Though previous studies have suggested SCs interact with immune cells during the inflammatory process, it was not known how exactly this occurred or whether they were able to directly regulate the adaptive immune response after nerve injury.

Phagocytic Schwann cells

SCs are the major glial cell type in the peripheral nervous system. They help form the myelin sheath that protects nerves from damage. In recent years, there has been increasing evidence that SCs play a role in actively repairing nerves – particularly through a process known as “adaptive cellular reprogramming.” During this process, cells re-enter the cell cycle and perform specialised functions, such as recruiting immune cells or remodelling the extracellular matrix. There’s also been evidence that this adaptive immune state plays a role in other neuropathies and in tumour development.

To get a better idea of the role SCs play in nerve regeneration, a team of researchers, led by Sabine Taschner-Mandl, set out to investigate the immunoregulatory features of these cells in nerve injury. First, they analysed the transcriptome, secretome, and cell surface proteins of human repair-related SCs, looking for relevant markers or pathways related to innate and adaptive immunity. They then carried out phagocytosis assays and monitored T-cell subset activation.

Figure 1: Phagocytosis potential and inflammatory response of SCs. (a) Phase contrast image of hrSC culture. (b) Immunostaining of hrSCs for SC marker NGFR (magenta), intermediate filament vimentin (grey) and nuclear stain DAPI (blue). (c) 3D confocal image analysis of hrSCs exposed to 1 μm diameter green fluorescent latex beads for 15 h.

To their surprise, they found that SCs can become phagocytic and take up large amounts of material from their environment – meaning they are able to express MHC-I and MHC-II molecules on their surface. Importantly, by expressing these molecules, SCs can influence T cell activation.

As well as their antigen-presenting capabilities, the team also found that SCs were able to express co-regulatory proteins and release a hoard of chemoattractants, matrix remodelling proteins, and both pro- and anti-inflammatory cytokines. If that wasn’t enough, they can also upregulate the T-cell inhibiting PD-L1 molecule in response to IFNγ (a pro-inflammatory mediator).
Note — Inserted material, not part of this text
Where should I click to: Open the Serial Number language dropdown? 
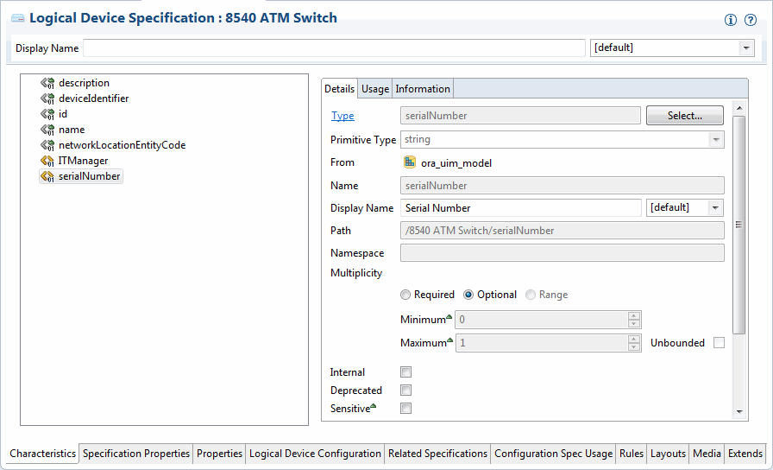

“This is essential because inflammation releases free radicals against which nerve fibers cannot protect themselves. Therefore, the inflammation must be cleared quickly, which is precisely what Schwann cells do,” explains Taschner-Mandl. Overall, this suggests a new role for SCs as negative regulators of T-cell immunity during nerve regeneration – as non-professional APCs that modulate the inflammatory response in injured nerves. But the value of this study could go one step further – there’s the potential for it to be used in future oncology research.

A potential role in cancer

The “repair” mode that is activated in SCs cells during nerve injury is also found in benign infantile nerve tumours. This ultimately causes tumour cells to mature and reach a stage where they lose their aggressive tendencies and no longer divide unchecked.

“Based on the current results, we now suspect that the immune cell functions of Schwann cells also become effective in childhood nerve tumours,” says Taschner-Mandl. “This is because in cancer, there is always a kind of inflammation bubbling away that never comes to a halt. In benign nerve tumours – ganglioneuromas – the accompanying chronic inflammation could be stopped by Schwann cells similar to nerve healing, because unlike malignancies, benign nerve tumours have many Schwann cells in their microenvironment.”

The team believes that while SCs initially fuel the inflammatory response by releasing interferon-gamma, they can later up-regulate PD-L1 and actually shut inflammation down. “First activate, then shut down – that’s the normal process of an inflammatory response. If this were also the case in cancer, then it could curb cancer growth,” comments Sabine Taschner-Mandl. The next step is to look at exactly how these results could be useful for the development of future cancer therapies.